In the novel, May visits her childhood friend Lindy, who is described as having an impeccable online persona, with just-right Instagram shots of her life. After her stay, May finds that Lindy has posted a photo of May’s thank-you note. In this way, their friendship has become part of the public story Lindy tells about herself, and something about that makes May uncomfortable. Kane shares her view. “What is social media doing to friendships? I’m curious about the long term effects are.”
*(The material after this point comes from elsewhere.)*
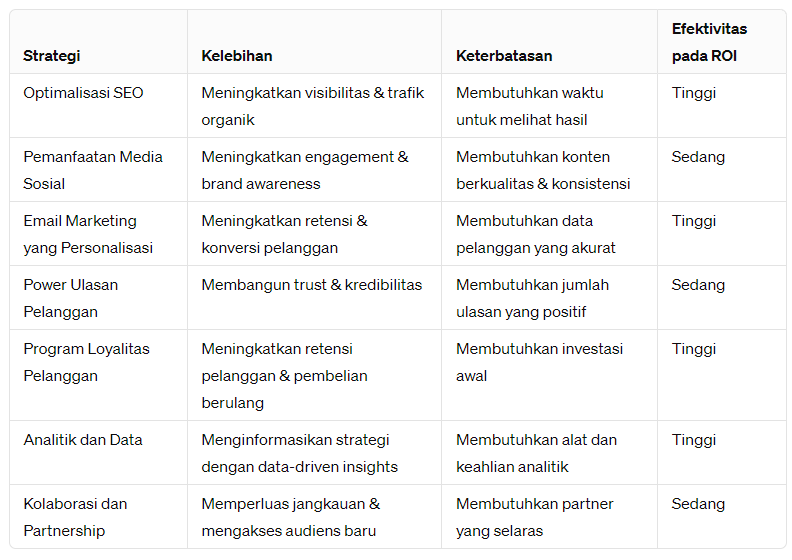The image size is (792, 560).
Task: Click the "Efektivitas pada ROI" header
Action: pos(709,42)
Science tells us that face-to-face time is good for our health, so much better than screen-to-screen time. Though it takes planning and effort, the statistics are clear: visiting a friend is good for both the mind and body, and those benefits reverberate when we return home. And yet, Kane wonders if enough of us make time for cultivating those relationships.

Back to Reality

The importance of plant names led Kane to think about the word friendship itself, and so one morning at her desk she turned to the Oxford English Dictionary. “I am probably one of the last remaining people who owns the entire set,” she says, which was a gift from her husband. She discovered that in Western literature, the word friendship first appears in Beowulf. This brought an entirely different kind of knowledge to May’s character—an interest not just in the natural world, but in the literary one.

That pulled other stories and characters onto the page, specifically Penelope from The Odyssey. “We’re charmed by Penelope’s weaving,” Kane said, “and her tricking of the suitors, but that’s often as far as it goes. It is just as hard to do what Penelope does—she’s wily, she raises a son—as it is to have adventured like Odysseus, but Western literature has not valued that female experience. I got angry about that.”
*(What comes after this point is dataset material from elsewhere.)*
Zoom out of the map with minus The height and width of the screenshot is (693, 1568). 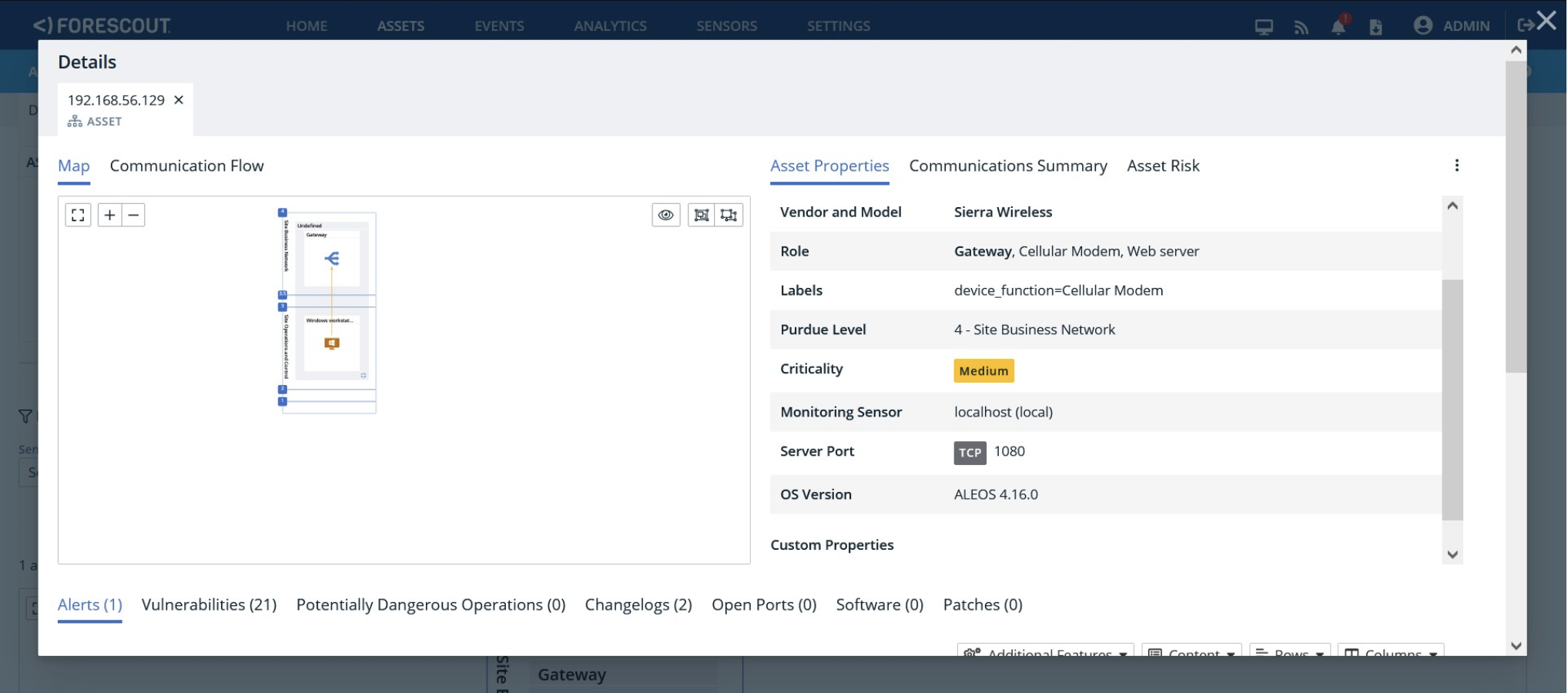[133, 215]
Like the warriors of ancient times, May goes on a kind of hero’s journey, one that unfolds in a modern context. May travels and arrives at various households, some full of children and others not, some in states of disarray, each with their own particular habits and idiosyncrasies. She relies on Emily Posts’ rules of etiquette, but as the story goes on, she develops her own way of navigating these complicated, sometimes fraught, trips. There’s something wonderfully real about all of this, and truly epic, though in this case the monsters May faces are ones she’s created and carried with her; the power they have is that of fear, depression, and inertia.

At this point, Kane and I have meandered our way through Central Park’s forest dark, emerging into the sunshine of baseball fields where a class of children play lacrosse with tennis balls. We believe we’ve identified a Sycamore tree, but aren’t sure—the jigsaw puzzle-shaped bark, mottled brown and grey and white, looks a lot like the Sycamore’s cousin, the London Plane. That confusion brings no dismay, however. Because the pleasures of strolling through nature with a sharp, observant mind like Kane’s, talking about stories and friendship, wondering about the names of the trees which arch over our heads, buds full and about to burst, are honest and good. Which, I think, is something May Attaway would recognize too. As would most anyone, really.